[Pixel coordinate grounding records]
============

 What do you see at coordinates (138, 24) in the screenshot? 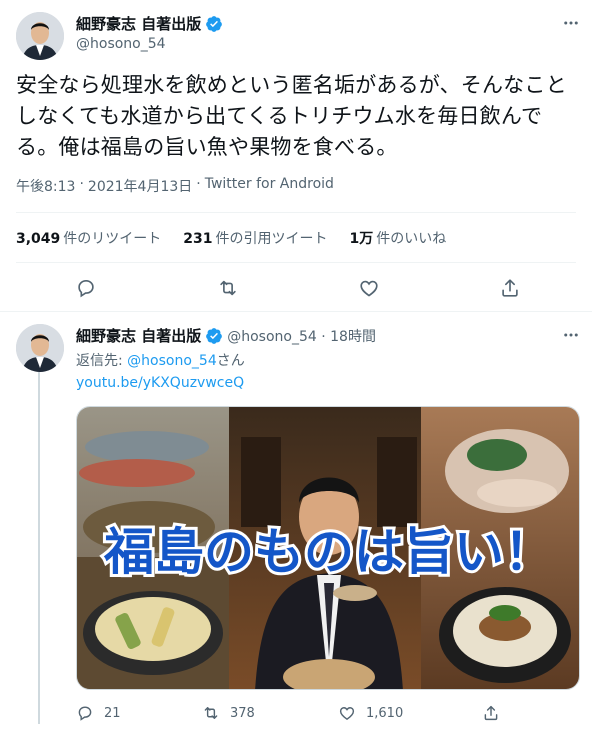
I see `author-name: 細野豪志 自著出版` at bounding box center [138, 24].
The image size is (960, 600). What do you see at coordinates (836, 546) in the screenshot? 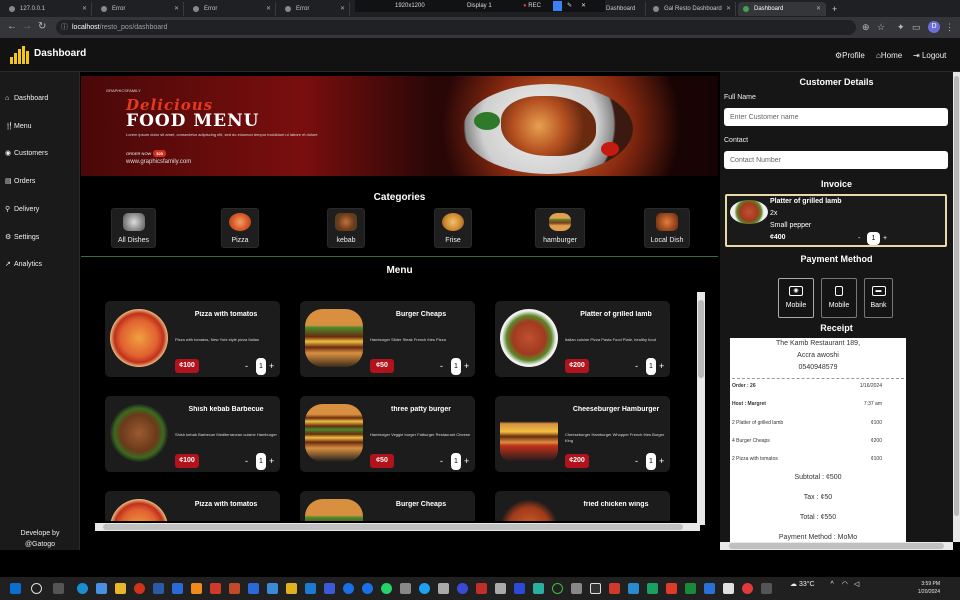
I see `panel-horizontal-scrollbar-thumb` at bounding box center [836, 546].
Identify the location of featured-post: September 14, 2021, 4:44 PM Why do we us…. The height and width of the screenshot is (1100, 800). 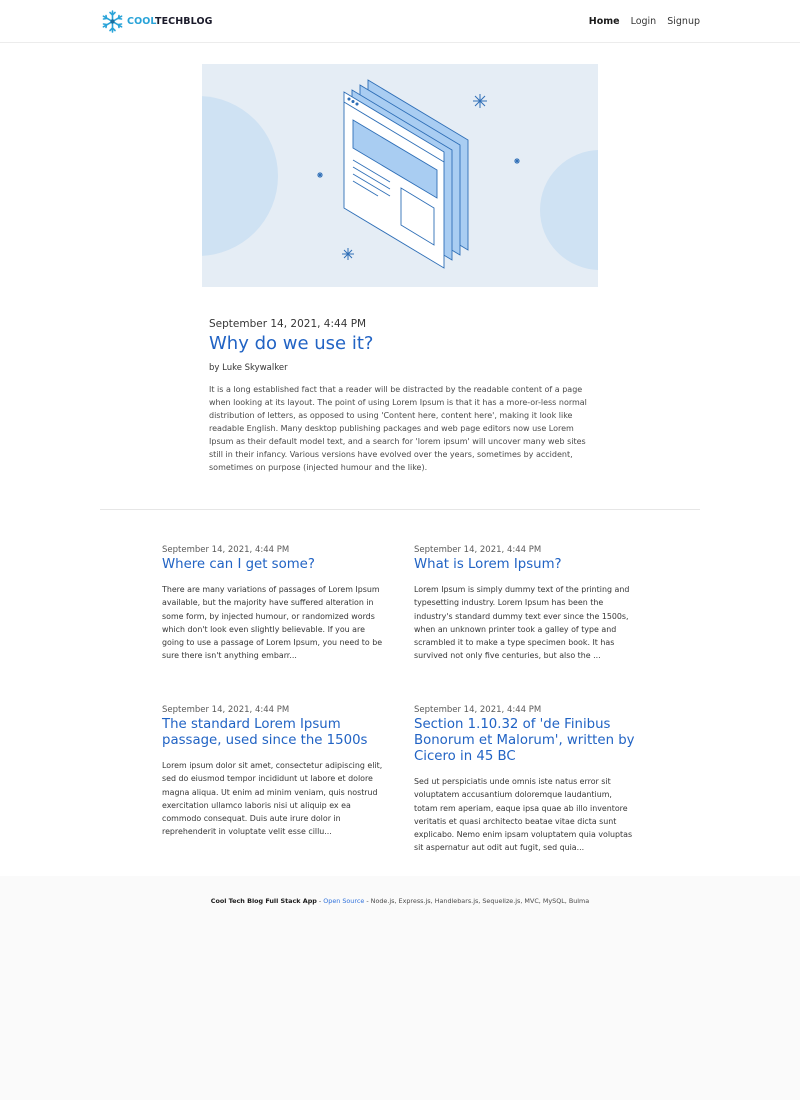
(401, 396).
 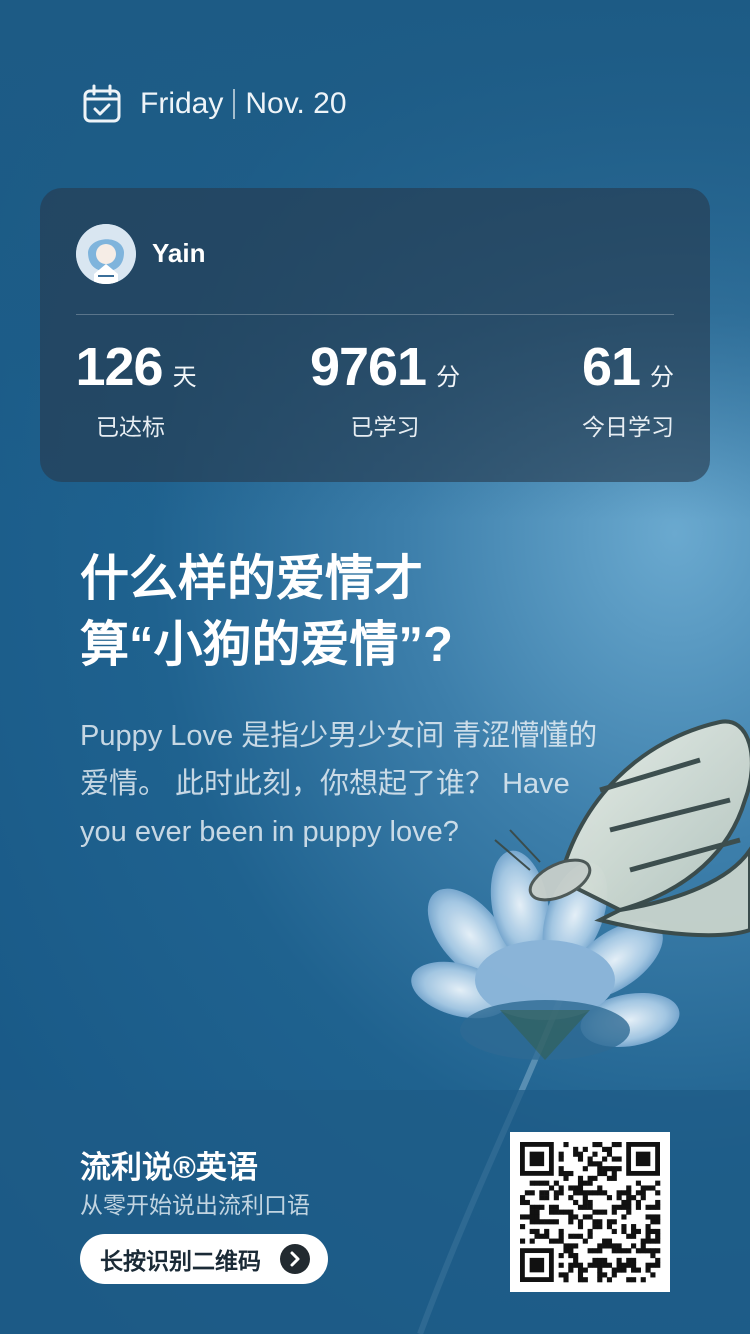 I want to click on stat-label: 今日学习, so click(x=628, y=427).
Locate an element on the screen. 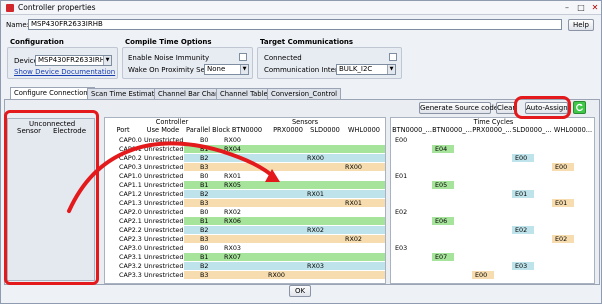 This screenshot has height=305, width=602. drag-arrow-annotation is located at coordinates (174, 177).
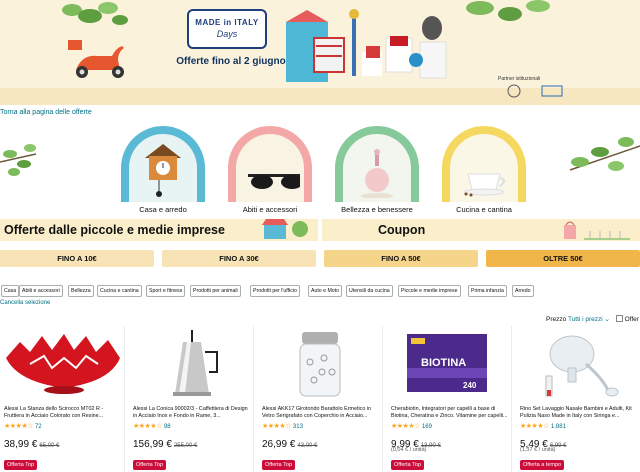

============

**Exercise requirements**
Put the material, from its first line up to and including the line containing "center [836, 546].", into a Markdown table with columns named Row and Line. Number the rows, skip any blank lines, and leave the pictures out.

**Your response**
| Row | Line |
|---|---|
| 1 |  What do you see at coordinates (138, 24) in the screenshot?  |
| 2 | I see `author-name: 細野豪志 自著出版` at bounding box center [138, 24]. |
| 3 | The image size is (960, 600). What do you see at coordinates (836, 546) in the screenshot?  |
| 4 | I see `panel-horizontal-scrollbar-thumb` at bounding box center [836, 546]. |